Tupelo-based Brick+Mortar used cellphone data to identify the Columbus Retail Trade Area and presented that information to Columbus-Lowndes Chamber of Commerce members at their annual luncheon last month. Defining a RTA helps illustrate from where Columbus primarily draws shoppers. Photo by: Courtesy image/Columbus-Lowndes Chamber of Commerce
August 10, 2018 10:19:37 AM
As Columbus city officials wrap up their work on the FY2019 budget, which will go into effect on Oct. 1, there will be a renewed emphasis on attracting more retail development. The preliminary budget appropriates $30,000 for recruiting new retail businesses.
It's a logical move.
For years now, the city has relied on the Golden Triangle Development LINK to lure retail businesses to the city. While it would be inaccurate to say the LINK has failed in that effort - it has provided data, resources and expertise in helping the city reach agreements with several retailers, including Michael's and Hobby Lobby - no one argues that the LINK focuses most of its time, energy and resources on recruiting industry.

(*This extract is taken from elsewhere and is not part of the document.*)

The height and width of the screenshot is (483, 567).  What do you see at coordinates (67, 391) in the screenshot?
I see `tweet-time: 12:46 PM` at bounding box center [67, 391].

The time when industries located in city limits are pretty much over everywhere you look, though, and as a result the city does not benefit from these efforts as it might have 30 or 40 years ago.
Recognizing this, the city is looking for a firm to take over retail recruitment. One such firm, Memphis-based NaviRetail, is expected to make a presentation to the city council at its next meeting.
While we always advocate for shopping around to find the best service provider, we think hiring a retail recruitment consultant is a good move.
Columbus has long been the dominant retail center in the greater Golden Triangle area. While Starkville has eclipsed Columbus slightly in population, Columbus' car dealerships, big box stores and mall have been the cash registers of the area.
In making the case for hiring a retail recruitment firm, some city leaders have cited a study commissioned by the Columbus Lowndes Chamber of Commerce by the Tupelo-based market research firm Brick+Mortar. That information was presented to Chamber members at its annual luncheon last month. The presentation both showed the strength of Columbus retail and the opportunities to grow that sector.
Brick+Mortar used cell phone data to create a map showing the areas from which Columbus retail draws its customers. That area is referred to as our Retail Trade Area. Our RTA draws far beyond the city limits of Columbus, stretching primarily from Amory to the North to Macon in the South and from Starkville to the west and the Vernon and Gordo to the east.
The LINK has long maintained that retail firms' decisions to locate in a place is largely data- and demographics-driven. NaviRetail acknowledges that but says that's just part of the story. Their strategy includes identifying retail and restaurant categories that are absent from our market and then targeting those types of businesses for recruitment. (We're guessing they're not going to find a lack of chicken and burger restaurants.)
The Brick+Mortar study already done by the Chamber seems to support that claim in a way. It identified a wide range of retail opportunities that could and should be pursued for the area.
That the city would set aside funds for that is entirely appropriate.
We like the direction retail recruitment is going. We also think it's going to be most effective with multiple entities engaged in the conversation. The Chamber and the city have shown an interest in identifying retail opportunities. Realtors, commercial property owners, Main Street Columbus and Leigh Mall are other potential major players in this.
We urge the cooperation of those entities as we all try to grow Columbus.